In order to be constant-time, QcBits computes the inverse by carrying out a fixed sequence of polynomial multiplications. To see this, first consider the factorization of \(x^{r}-1 \in \mathbb {F}_{2}[x]\) as \(\prod _{i} \left( f^{(i)}(x) \right) ^{p_i}\), where each \(f^{(i)}\) is irreducible. \(\mathbb {F}_{2}[x]/(x^r-1)\) is then equivalent to

Since

$$\begin{aligned} \left| { \left( \mathbb {F}_{2}[x]/\left( f^{(i)}(x)\right) ^{p_i}\right) ^* }\right|&= 2^{\text {deg}(f^{(i)}) \cdot p_i} \cdot (2^{\text {deg}(f^{(i)})} - 1) / 2^{\text {deg}(f^{(i)})}\\&= 2^{\text {deg}(f^{(i)}) \cdot p_i} - 2^{\text {deg}(f^{(i)}) \cdot (p_i-1)}, \end{aligned}$$

one may compute the inverse of an element in \(\mathbb {F}_{2}[x]/(x^r-1)\) by raising it to power

$$ \text {lcm}\left( 2^{\text {deg}(f^{(1)}) \cdot p_1} - 2^{\text {deg}(f^{(1)}) \cdot (p_1-1)}, 2^{\text {deg}(f^{(2)}) \cdot (p_2-1)} - 2^{\text {deg}(f^{(2)}) \cdot (p_2-1)}, \dots \right) -1. $$

QcBits uses \(r=4801\).

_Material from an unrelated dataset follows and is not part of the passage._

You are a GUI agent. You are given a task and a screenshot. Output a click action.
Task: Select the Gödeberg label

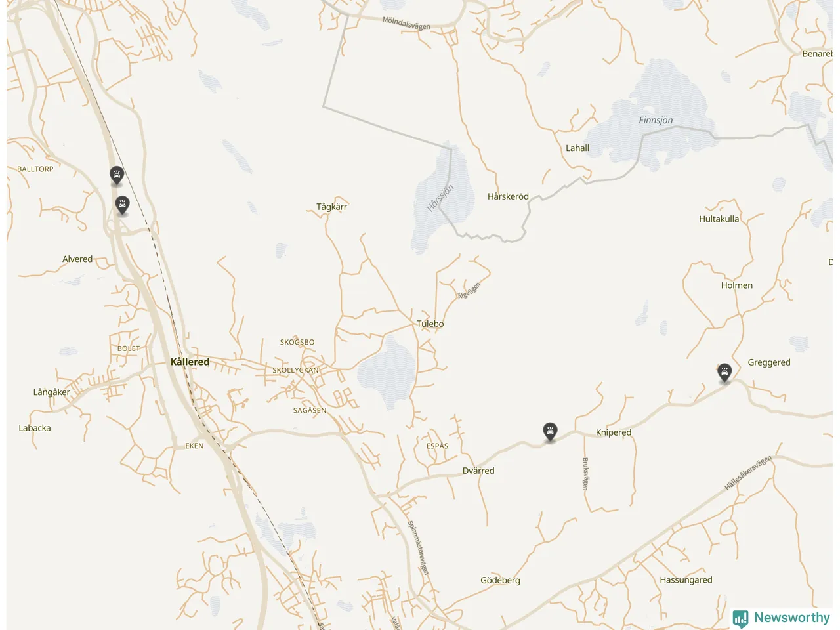(500, 580)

The polynomial \(x^{4801} - 1\) can be factored into

$$ (x+1)f^{(1)}f^{(2)}f^{(3)}f^{(4)} \in \mathbb {F}_{2}[x], $$

where each \(f^{(i)}\) is an irreducible polynomial of degree 1200. Therefore, QcBits computes the inverse of a polynomial modulo \(x^{4801}-1\) by raising it to the power \(\text {lcm}(2-1, 2^{1200}-1)-1 = 2^{1200} - 2\).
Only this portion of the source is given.